It’s the most subscribed race of the whole weekend in Paris, both from a number of runners perspective, and a number of British- and Irish-trained runners perspective too.

And within that is the problem: it’s very, very hard to find the winner, as odds of 6/1 the field imply. From a pure ratings perspective, it’s a two horse race: Jwala and Sole Power are the only two ‘proper’ Group 1 horses in the field. From a draw and ratings perspective, it’s a one horse race: Jwala has the rating and the draw, Sole Power is wide again in this event, having finished a really creditable fifth from stall 15 last year on heavy. He’s fared slightly better in 13 this time, and the ground will be slightly quicker than the heavy encountered in 2012, but still he has a bit to find with Jwala.

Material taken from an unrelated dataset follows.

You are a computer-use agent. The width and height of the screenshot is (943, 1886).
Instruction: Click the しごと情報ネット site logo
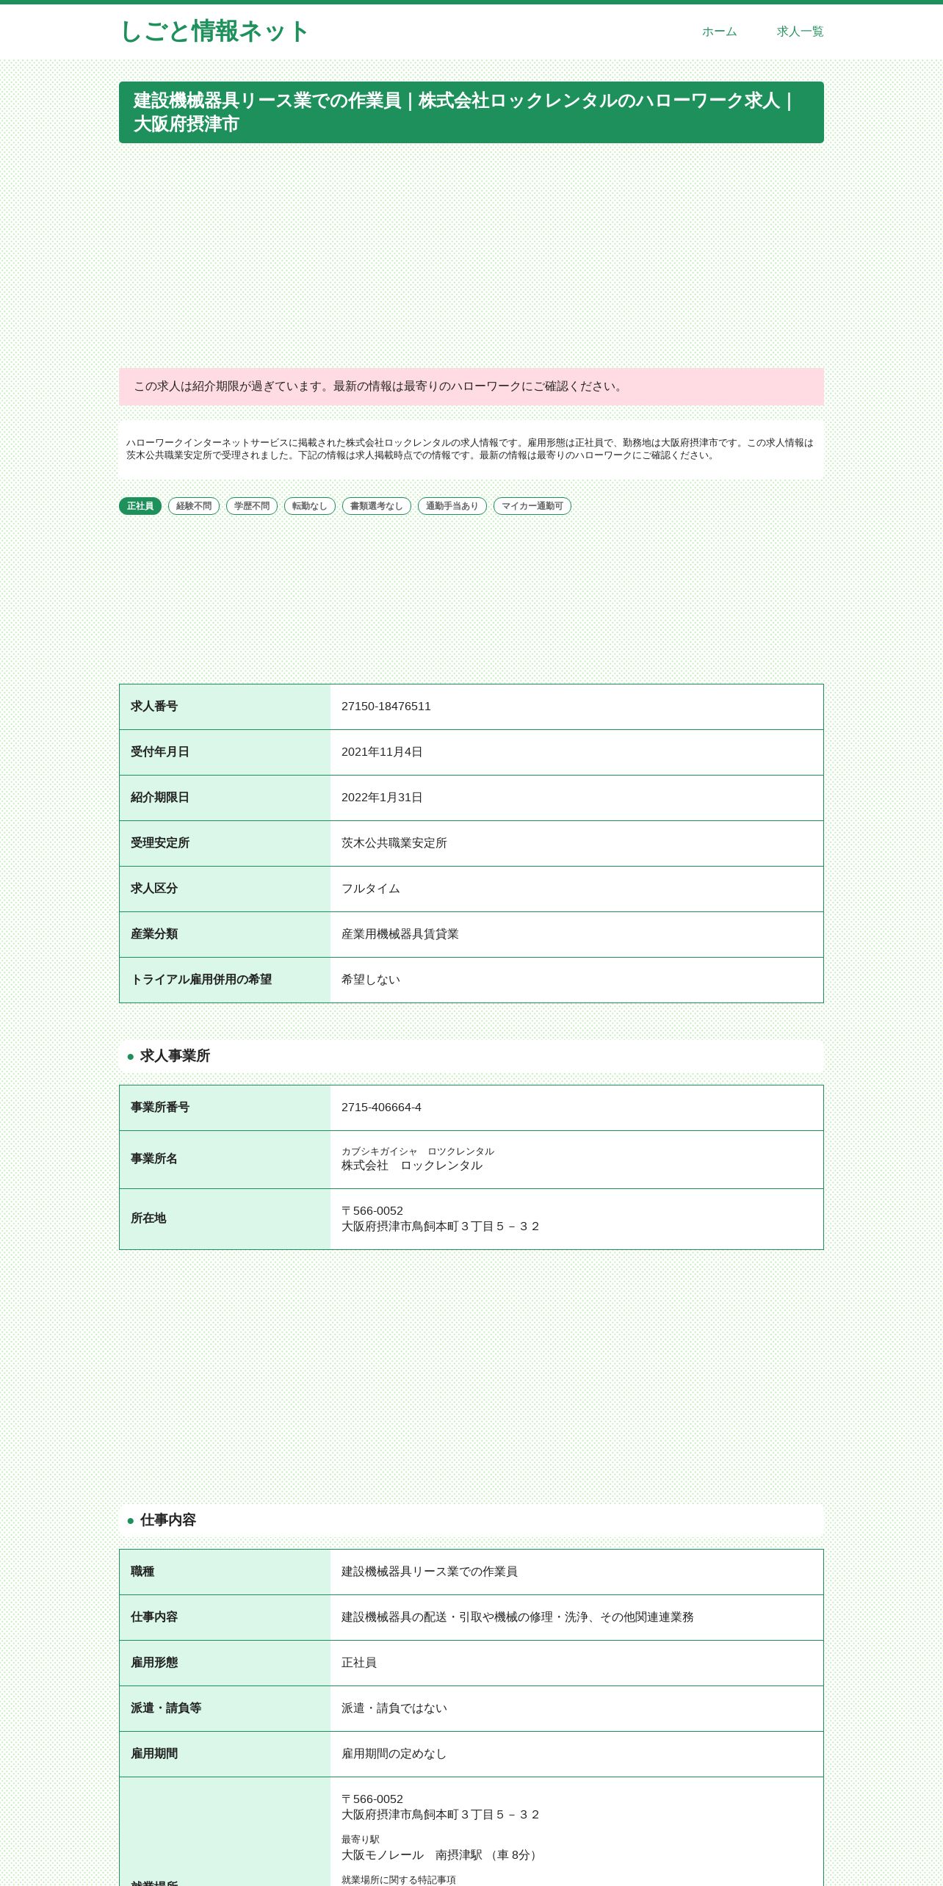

So, should I end the preview there? Well, I probably should, because digging deeper into the merits and de-merits (if it’s a word) of the remainder is like trying to justify the possibility of a horse that shouldn’t be able to win the race winning the race… if you see what I mean.

Last year, Wizz Kid, a local with a Group 2 win during the season, prevailed. In 2011, Tangerine Trees, with a Group 3 and a Listed win earlier in the season, won. In 2010, a Group 3 winner earlier in the year won. The same in 2009, a Listed winner earlier in the year; and in 2008, an actual previous Group 1 winner triumped – Marchant d’Or.

In essence, any horse that has won a Listed race, or preferably at least a Group 3, this year can win the weakish Group 1 that is the Prix de l’Abbaye de Longchamp.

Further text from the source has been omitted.